Rear-Admiral George Stephen Ritchie CB DSC (30 October 1914 – 8 May 2012) was a British admiral noted for his cartographic and hydrographic work.

Naval career
Ritchie was born in Burnley, 1914, of Scottish parents, Sir Douglas Ritchie and Lady Margaret Stephen Ritchie. He was educated at the Royal Naval College, Dartmouth from the age of 13, from where he went to sea at the age of 17. In 1936 he joined the Surveying Service, being appointed to the old coal-burning surveying ship, , operating in the South China Sea.

During the Second World War the then Lieutenant Ritchie was awarded the Distinguished Service Cross (DSC) for bravery whilst surveying beaches in North Africa behind the enemy lines.

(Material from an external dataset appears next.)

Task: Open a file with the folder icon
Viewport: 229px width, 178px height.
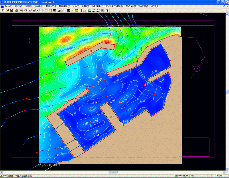Action: 7,10
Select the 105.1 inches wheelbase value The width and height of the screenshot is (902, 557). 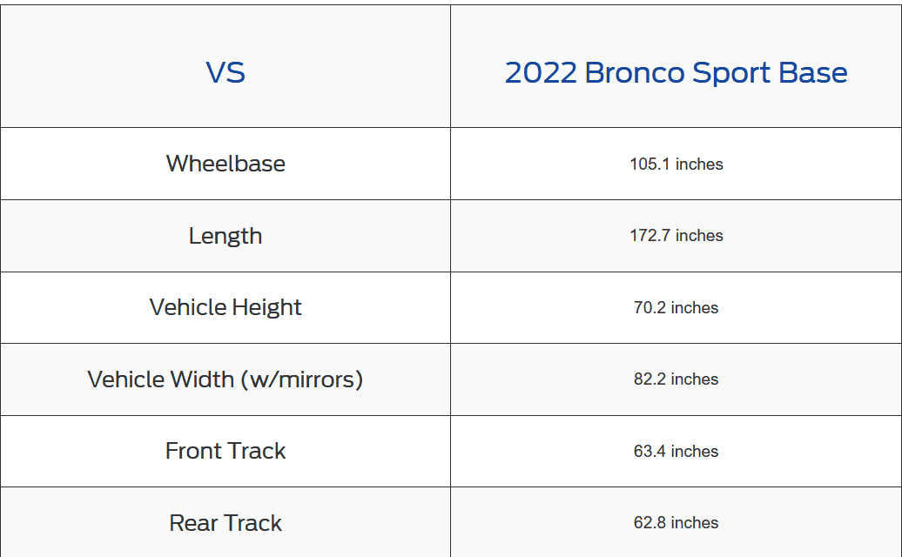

From that time he worked continuously in that branch of the Royal Navy travelling all over the World and commanding four of HM surveying Ships:  on a world circling voyage with scientists on board; HMNZS Lachlan, the New Zealand survey ship; , in the Persian Gulf and  in the West Indies and North Atlantic. In 1951 on the survey ship HMS Challenger, recorded the deepest part of the ocean trench depth Challenger Deep of 5,960 fathoms (10,900 m, 35,761 ft) using echo sounding. He was awarded the Royal Geographical Society's Back Award in 1954.

In 1966 he was promoted to the rank of rear admiral and appointed to the post of Hydrographer of the Navy which he held for five years, responsible for the operations of the RN Surveying Squadron and the publication of the Admiralty Chart worldwide series. In the same year he received a Companion of the Bath. In 1967 he published The Admiralty Chart, a history of British Naval Hydrography in the Nineteenth Century

Post naval career
After 18 months as a senior research fellow at Southampton University, he was elected first in 1972 and again in 1977 as president of the International Hydrographic Bureau, thus spending 10 years in the Principality of Monaco, in the service of the then 50 Member States of the International Hydrographic Organization.

Admiral Ritchie received the Founder's Medal of the Royal Geographical Society, the Gold Medal of the Royal Institute of Navigation (he was president from 1970 to 1972), the Silver Medal of the Royal Society of Arts and the Prix Manley-Bendall from the Academie de Marine. He was an honorary member of the Challenger Society for Marine Science and an Emeritus Member of the Hydrographic Society.

After his return from Monaco he lived with his wife, Disa, in the family house built by his grandfather in the fishing village of Collieston, Aberdeenshire. He published other titles including Challenger - The Life of a Survey Ship (1957), The Admiralty Chart (1967), No Day too Long: An Hydrographer’s Tale (1992) and As it Was (2003). He wrote a regular column describing how hydrography used to be, for the international publication Hydro International from 1985–1995.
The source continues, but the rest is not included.